-- START OF Dataset excerpts --

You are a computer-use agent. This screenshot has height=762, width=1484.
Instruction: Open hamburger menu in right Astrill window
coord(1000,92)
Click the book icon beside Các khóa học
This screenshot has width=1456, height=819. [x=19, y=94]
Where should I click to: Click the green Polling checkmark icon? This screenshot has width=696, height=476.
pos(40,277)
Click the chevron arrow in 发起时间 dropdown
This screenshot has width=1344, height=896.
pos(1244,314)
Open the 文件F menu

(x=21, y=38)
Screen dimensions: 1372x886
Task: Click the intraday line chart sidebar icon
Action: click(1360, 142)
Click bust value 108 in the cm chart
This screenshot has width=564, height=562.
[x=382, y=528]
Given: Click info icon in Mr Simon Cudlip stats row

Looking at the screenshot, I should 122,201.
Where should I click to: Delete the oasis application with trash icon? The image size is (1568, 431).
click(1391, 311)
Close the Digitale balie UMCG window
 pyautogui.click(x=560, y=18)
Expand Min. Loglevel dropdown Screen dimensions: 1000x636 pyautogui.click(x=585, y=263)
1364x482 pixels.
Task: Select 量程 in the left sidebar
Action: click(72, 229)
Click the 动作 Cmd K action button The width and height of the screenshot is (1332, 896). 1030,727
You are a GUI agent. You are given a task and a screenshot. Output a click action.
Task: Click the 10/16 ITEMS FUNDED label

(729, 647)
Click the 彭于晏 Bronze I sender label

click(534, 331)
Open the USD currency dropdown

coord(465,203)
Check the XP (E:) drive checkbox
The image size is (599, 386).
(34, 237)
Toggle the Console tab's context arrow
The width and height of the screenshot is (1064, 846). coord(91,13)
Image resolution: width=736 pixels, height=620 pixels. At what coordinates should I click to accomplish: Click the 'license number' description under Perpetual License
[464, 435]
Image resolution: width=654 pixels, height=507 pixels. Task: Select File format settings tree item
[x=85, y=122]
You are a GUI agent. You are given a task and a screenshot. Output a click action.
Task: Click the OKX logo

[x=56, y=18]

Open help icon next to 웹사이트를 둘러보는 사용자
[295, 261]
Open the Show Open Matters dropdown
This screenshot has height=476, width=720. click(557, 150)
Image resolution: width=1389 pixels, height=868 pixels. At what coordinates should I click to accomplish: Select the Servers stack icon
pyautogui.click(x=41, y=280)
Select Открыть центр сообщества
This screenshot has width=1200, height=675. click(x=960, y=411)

-- END OF Dataset excerpts --

• _Goal of the exercise_: Recast the entries from the line containing "Open the Show Open Matters dropdown" through the end of the entries, inclusive, as a two-column CSV with the header columns instruction and response. Give one row for each entry, and place each field in double quotation marks with its line breaks replaced by spaces.

• _Output for this exercise_:
instruction,response
"Open the Show Open Matters dropdown","This screenshot has height=476, width=720. click(557, 150)"
"Image resolution: width=1389 pixels, height=868 pixels. At what coordinates should I click to accomplish: Select the Servers stack icon","pyautogui.click(x=41, y=280)"
"Select Открыть центр сообщества","This screenshot has width=1200, height=675. click(x=960, y=411)"